I had become the cancer girl of the month. I was asked to join dragon boat groups (it’s kind of a breast cancer thing), speak at events, and write about my experience. And while I understood that dragon boat racing was going to be great for my mental and physical health I couldn’t quite get my head around why breast cancer would make me jump onboard (pardon the pun). I’d never been a dragon boat girl? Was it compulsory? Was this part of the gig?
Two Fat Expats held a breast cancer awareness morning at my home with the Shangri-La Doha as our hosts. The Shangri-La had very kindly offered to take care of everything. My house was completely covered in pink, pretty pretty pink. Pretty pink food, pretty pink ribbon and pretty pink icing. But I was far from feeling pretty. I was 13 days post chemo and on the morning of the event noticed that my hair had just begun to fall out.

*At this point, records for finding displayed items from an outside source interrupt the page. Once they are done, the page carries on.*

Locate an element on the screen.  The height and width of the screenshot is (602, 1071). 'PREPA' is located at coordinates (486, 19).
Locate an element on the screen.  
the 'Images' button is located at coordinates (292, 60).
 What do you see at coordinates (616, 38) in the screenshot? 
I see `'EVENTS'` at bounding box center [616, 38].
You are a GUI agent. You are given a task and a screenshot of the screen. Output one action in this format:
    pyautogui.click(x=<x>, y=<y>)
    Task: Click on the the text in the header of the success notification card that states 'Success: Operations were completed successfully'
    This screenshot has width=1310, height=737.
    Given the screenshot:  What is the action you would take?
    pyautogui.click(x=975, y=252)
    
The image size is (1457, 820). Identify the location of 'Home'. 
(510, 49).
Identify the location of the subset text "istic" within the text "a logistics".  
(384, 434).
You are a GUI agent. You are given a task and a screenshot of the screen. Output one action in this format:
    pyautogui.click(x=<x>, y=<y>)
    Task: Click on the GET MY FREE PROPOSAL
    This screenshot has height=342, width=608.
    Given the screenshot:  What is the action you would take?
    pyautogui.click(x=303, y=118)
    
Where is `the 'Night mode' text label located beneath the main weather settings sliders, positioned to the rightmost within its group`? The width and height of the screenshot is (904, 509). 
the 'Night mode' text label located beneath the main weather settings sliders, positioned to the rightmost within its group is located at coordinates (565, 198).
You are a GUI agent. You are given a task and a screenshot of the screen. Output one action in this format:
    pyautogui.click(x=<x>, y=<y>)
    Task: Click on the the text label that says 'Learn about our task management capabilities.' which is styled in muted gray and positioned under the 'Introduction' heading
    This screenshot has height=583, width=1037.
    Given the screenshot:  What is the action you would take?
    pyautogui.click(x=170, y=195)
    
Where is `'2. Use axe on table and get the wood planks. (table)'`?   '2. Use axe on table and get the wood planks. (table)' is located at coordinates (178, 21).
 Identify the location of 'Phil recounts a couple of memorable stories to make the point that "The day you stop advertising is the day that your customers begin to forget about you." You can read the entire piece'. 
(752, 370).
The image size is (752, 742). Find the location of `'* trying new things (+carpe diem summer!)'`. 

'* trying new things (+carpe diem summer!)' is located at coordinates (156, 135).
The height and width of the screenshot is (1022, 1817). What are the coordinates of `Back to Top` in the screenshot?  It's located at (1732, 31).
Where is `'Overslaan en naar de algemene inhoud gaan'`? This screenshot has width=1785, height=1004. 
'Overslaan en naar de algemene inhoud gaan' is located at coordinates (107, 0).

Part of the fabulousness of the morning, and it really was fabulous, was that two of the spa therapists came to the house and set up chairs for head and shoulder massages. This was when I noticed chemo had begun messing with my brain, they call it the chemo fog. In a house crowded with women, I must have lost my phone over twenty times that morning. Each time I’d go to take a shot of someone getting a massage or testing out a pink praline I’d realise I couldn’t remember where I’d put my phone down, again, and again. And it was somewhere in between the panic of wiping the hair from my shoulders and worrying about the ability to be sharp enough to do my new job, that the lovely Elvira from the Shangri-La offered me a head massage.
“I don’t think I can” I said as discreetly as possible.
She titled her head to the side and gently urged me to relax and take a seat.
“Could we just do shoulders today?” I didn’t want to tell her why. That she was likely to end up with handfuls of hair. #Awkward.
As I sat in the room surrounded by new friends and people who genuinely cared enough to come along, my mind raced with what was ahead of me. How were the children going to cope. Please don’t touch my head. How would my husband deal with it all. Please don’t touch my head. How was I going to hold on to this job? Is she about to touch my head? Please don’t touch my head. How would we get home for Christmas in amongst the chemo, and radiation. Please don’t touch my head. Would we still purchase the block of land we’d dreamed of or was that now irresponsible?
I was present, but distracted.
Which kind of sums up my last year. I was here but not here. There was too much noise, a constant voice. The job, the kids, the podcast, the blog, the cancer.
A year on and I’m now back to working for myself. I cook my kids breakfast each morning, and open my laptop once they’re out the door for school. I go for a walk with my husband each night. My moments of clarity, those big moments that I thought would come when I was diagnosed, are arriving now. I’m clear on what makes my family happy, what works for us. I’m clear on what I want to do for the next few years. As a family we’re now thriving again.
This week I’ve had my daughter home with me, she’s returned from school in Australia. “You should bring your daughter in to the spa” messaged Ruweida (who has now become a friend) from the Shangri-La. It seemed outrageous, until I thought about the year and how far we’d both come. As we walked past the candles and the soothing music into the darkness of the spa, a figure came to great me, it was Elvira. And then for an hour I lay side by side with my daughter; relaxed, healthy, with a clear mind and a smile on my face as Elvira gave me the best massage I have ever had – finishing off with my head.
It will never be over, cancer will always be in the background, but its quieter now. I feel like my revelations and moments of clarity are coming now, now that the scheduled appointments, tests and doctors visits have slowed. Cancer works differently for all of us, we use a different language, attack it in a different way. Some are warriors, some retreat. Which is something to remember for breast cancer awareness month. We don’t all come in a pretty pink bow.